_GOAL_.
Copy the rows word for word, beginning with the line containing "Open the Insert (插入) ribbon tab" and continuing through the final row.

== DATA ENTRIES

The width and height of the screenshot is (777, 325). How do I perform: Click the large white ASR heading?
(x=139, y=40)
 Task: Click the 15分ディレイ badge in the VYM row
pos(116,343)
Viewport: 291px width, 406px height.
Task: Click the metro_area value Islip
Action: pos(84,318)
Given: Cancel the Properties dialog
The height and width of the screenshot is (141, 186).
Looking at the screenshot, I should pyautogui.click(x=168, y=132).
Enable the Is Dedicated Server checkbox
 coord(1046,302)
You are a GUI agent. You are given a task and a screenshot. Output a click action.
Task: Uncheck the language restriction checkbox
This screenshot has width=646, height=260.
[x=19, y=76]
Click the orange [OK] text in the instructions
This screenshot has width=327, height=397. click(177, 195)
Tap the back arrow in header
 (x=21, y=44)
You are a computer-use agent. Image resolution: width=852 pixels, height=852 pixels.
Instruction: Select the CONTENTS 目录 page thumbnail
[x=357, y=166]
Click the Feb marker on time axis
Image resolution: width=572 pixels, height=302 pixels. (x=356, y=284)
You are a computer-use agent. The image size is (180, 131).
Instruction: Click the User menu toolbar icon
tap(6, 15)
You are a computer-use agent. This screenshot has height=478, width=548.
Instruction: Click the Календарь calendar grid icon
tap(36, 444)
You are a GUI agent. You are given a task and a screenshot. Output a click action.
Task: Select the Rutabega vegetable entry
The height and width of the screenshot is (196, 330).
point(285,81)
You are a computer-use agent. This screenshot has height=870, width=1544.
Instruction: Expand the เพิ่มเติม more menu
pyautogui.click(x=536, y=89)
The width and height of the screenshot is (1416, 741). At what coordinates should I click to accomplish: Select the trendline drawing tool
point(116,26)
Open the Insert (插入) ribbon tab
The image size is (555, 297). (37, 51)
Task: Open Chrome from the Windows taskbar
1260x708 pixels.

====

_TASK RESULT_.
Open the Insert (插入) ribbon tab
The image size is (555, 297). (37, 51)
Task: Open Chrome from the Windows taskbar
1260x708 pixels.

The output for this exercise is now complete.